- _Element and text location listing_:
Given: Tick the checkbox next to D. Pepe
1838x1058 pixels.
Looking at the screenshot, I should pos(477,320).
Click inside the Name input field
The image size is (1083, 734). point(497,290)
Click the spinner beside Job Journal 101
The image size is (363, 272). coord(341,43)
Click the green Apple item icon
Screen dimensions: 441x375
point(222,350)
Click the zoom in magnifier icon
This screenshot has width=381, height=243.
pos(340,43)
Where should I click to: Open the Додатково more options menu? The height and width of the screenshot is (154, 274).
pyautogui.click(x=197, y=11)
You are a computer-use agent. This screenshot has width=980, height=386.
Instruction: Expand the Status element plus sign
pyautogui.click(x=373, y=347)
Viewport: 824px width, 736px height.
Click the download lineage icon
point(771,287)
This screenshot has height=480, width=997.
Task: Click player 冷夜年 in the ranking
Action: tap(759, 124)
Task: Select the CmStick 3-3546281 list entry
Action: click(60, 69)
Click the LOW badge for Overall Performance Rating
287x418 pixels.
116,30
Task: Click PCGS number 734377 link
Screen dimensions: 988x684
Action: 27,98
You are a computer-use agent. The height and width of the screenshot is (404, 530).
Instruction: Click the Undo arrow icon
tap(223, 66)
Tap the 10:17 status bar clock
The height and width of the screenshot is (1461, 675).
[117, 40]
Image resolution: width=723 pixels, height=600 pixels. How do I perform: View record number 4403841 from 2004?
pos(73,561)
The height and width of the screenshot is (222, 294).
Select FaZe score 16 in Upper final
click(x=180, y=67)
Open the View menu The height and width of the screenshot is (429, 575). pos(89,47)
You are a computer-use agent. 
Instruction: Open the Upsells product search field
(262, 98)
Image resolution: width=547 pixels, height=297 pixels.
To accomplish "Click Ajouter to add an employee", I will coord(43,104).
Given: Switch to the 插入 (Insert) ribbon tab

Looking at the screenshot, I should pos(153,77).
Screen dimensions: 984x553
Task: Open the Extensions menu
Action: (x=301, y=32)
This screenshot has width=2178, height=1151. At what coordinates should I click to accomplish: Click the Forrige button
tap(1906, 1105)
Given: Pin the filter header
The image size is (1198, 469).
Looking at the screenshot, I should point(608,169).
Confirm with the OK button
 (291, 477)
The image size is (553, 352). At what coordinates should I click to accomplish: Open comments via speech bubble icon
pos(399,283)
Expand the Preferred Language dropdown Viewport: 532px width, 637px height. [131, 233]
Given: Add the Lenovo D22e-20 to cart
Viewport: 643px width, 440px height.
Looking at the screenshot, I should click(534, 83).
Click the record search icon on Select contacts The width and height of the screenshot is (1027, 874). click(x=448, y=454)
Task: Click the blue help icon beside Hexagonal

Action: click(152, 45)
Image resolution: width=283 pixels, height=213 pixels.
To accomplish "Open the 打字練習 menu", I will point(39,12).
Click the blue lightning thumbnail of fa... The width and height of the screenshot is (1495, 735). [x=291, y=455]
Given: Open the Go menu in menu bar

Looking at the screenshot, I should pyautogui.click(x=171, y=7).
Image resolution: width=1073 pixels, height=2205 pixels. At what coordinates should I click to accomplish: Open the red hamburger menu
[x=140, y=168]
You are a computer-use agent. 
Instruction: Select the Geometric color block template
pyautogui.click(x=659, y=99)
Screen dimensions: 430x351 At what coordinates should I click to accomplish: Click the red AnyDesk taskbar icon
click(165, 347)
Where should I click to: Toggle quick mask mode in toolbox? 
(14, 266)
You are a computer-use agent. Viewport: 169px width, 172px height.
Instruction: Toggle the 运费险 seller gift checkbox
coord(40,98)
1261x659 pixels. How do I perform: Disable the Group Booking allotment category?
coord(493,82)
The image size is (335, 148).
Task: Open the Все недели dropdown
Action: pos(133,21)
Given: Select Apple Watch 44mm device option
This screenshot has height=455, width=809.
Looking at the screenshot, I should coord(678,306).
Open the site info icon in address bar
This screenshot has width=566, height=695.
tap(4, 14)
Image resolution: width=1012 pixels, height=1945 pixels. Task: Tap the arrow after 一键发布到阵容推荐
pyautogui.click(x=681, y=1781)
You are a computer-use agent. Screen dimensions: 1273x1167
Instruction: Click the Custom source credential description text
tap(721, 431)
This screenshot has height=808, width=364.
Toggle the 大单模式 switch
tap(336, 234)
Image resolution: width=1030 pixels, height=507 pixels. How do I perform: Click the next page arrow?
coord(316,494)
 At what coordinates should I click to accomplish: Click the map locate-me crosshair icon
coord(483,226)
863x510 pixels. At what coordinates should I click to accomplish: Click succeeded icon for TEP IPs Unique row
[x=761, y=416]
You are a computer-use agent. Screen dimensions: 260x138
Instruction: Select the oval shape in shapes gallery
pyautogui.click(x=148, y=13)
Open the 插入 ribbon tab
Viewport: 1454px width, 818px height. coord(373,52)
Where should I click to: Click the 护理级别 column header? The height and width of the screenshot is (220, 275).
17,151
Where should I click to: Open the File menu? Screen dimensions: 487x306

- _To be done_:
Reproduce the entire listing, swapping every occurrence of "computer-use agent" for "desktop automation agent" and leaving everything else untouched.

- _Full answer_:
Given: Tick the checkbox next to D. Pepe
1838x1058 pixels.
Looking at the screenshot, I should pos(477,320).
Click inside the Name input field
The image size is (1083, 734). point(497,290)
Click the spinner beside Job Journal 101
The image size is (363, 272). coord(341,43)
Click the green Apple item icon
Screen dimensions: 441x375
point(222,350)
Click the zoom in magnifier icon
This screenshot has width=381, height=243.
pos(340,43)
Where should I click to: Open the Додатково more options menu? The height and width of the screenshot is (154, 274).
pyautogui.click(x=197, y=11)
You are a desktop automation agent. This screenshot has width=980, height=386.
Instruction: Expand the Status element plus sign
pyautogui.click(x=373, y=347)
Viewport: 824px width, 736px height.
Click the download lineage icon
point(771,287)
This screenshot has height=480, width=997.
Task: Click player 冷夜年 in the ranking
Action: tap(759, 124)
Task: Select the CmStick 3-3546281 list entry
Action: click(60, 69)
Click the LOW badge for Overall Performance Rating
287x418 pixels.
116,30
Task: Click PCGS number 734377 link
Screen dimensions: 988x684
Action: 27,98
You are a desktop automation agent. The height and width of the screenshot is (404, 530).
Instruction: Click the Undo arrow icon
tap(223, 66)
Tap the 10:17 status bar clock
The height and width of the screenshot is (1461, 675).
[117, 40]
Image resolution: width=723 pixels, height=600 pixels. How do I perform: View record number 4403841 from 2004?
pos(73,561)
The height and width of the screenshot is (222, 294).
Select FaZe score 16 in Upper final
click(x=180, y=67)
Open the View menu The height and width of the screenshot is (429, 575). pos(89,47)
You are a desktop automation agent. 
Instruction: Open the Upsells product search field
(262, 98)
Image resolution: width=547 pixels, height=297 pixels.
To accomplish "Click Ajouter to add an employee", I will coord(43,104).
Given: Switch to the 插入 (Insert) ribbon tab

Looking at the screenshot, I should pos(153,77).
Screen dimensions: 984x553
Task: Open the Extensions menu
Action: (x=301, y=32)
This screenshot has width=2178, height=1151. At what coordinates should I click to accomplish: Click the Forrige button
tap(1906, 1105)
Given: Pin the filter header
The image size is (1198, 469).
Looking at the screenshot, I should point(608,169).
Confirm with the OK button
 (291, 477)
The image size is (553, 352). At what coordinates should I click to accomplish: Open comments via speech bubble icon
pos(399,283)
Expand the Preferred Language dropdown Viewport: 532px width, 637px height. [131, 233]
Given: Add the Lenovo D22e-20 to cart
Viewport: 643px width, 440px height.
Looking at the screenshot, I should click(534, 83).
Click the record search icon on Select contacts The width and height of the screenshot is (1027, 874). click(x=448, y=454)
Task: Click the blue help icon beside Hexagonal

Action: click(152, 45)
Image resolution: width=283 pixels, height=213 pixels.
To accomplish "Open the 打字練習 menu", I will point(39,12).
Click the blue lightning thumbnail of fa... The width and height of the screenshot is (1495, 735). [x=291, y=455]
Given: Open the Go menu in menu bar

Looking at the screenshot, I should pyautogui.click(x=171, y=7).
Image resolution: width=1073 pixels, height=2205 pixels. At what coordinates should I click to accomplish: Open the red hamburger menu
[x=140, y=168]
You are a desktop automation agent. 
Instruction: Select the Geometric color block template
pyautogui.click(x=659, y=99)
Screen dimensions: 430x351 At what coordinates should I click to accomplish: Click the red AnyDesk taskbar icon
click(165, 347)
Where should I click to: Toggle quick mask mode in toolbox? 
(14, 266)
You are a desktop automation agent. Viewport: 169px width, 172px height.
Instruction: Toggle the 运费险 seller gift checkbox
coord(40,98)
1261x659 pixels. How do I perform: Disable the Group Booking allotment category?
coord(493,82)
The image size is (335, 148).
Task: Open the Все недели dropdown
Action: pos(133,21)
Given: Select Apple Watch 44mm device option
This screenshot has height=455, width=809.
Looking at the screenshot, I should coord(678,306).
Open the site info icon in address bar
This screenshot has width=566, height=695.
tap(4, 14)
Image resolution: width=1012 pixels, height=1945 pixels. Task: Tap the arrow after 一键发布到阵容推荐
pyautogui.click(x=681, y=1781)
You are a desktop automation agent. Screen dimensions: 1273x1167
Instruction: Click the Custom source credential description text
tap(721, 431)
This screenshot has height=808, width=364.
Toggle the 大单模式 switch
tap(336, 234)
Image resolution: width=1030 pixels, height=507 pixels. How do I perform: Click the next page arrow?
coord(316,494)
 At what coordinates should I click to accomplish: Click the map locate-me crosshair icon
coord(483,226)
863x510 pixels. At what coordinates should I click to accomplish: Click succeeded icon for TEP IPs Unique row
[x=761, y=416]
You are a desktop automation agent. Screen dimensions: 260x138
Instruction: Select the oval shape in shapes gallery
pyautogui.click(x=148, y=13)
Open the 插入 ribbon tab
Viewport: 1454px width, 818px height. coord(373,52)
Where should I click to: Click the 护理级别 column header? The height and width of the screenshot is (220, 275).
17,151
Where should I click to: Open the File menu? Screen dimensions: 487x306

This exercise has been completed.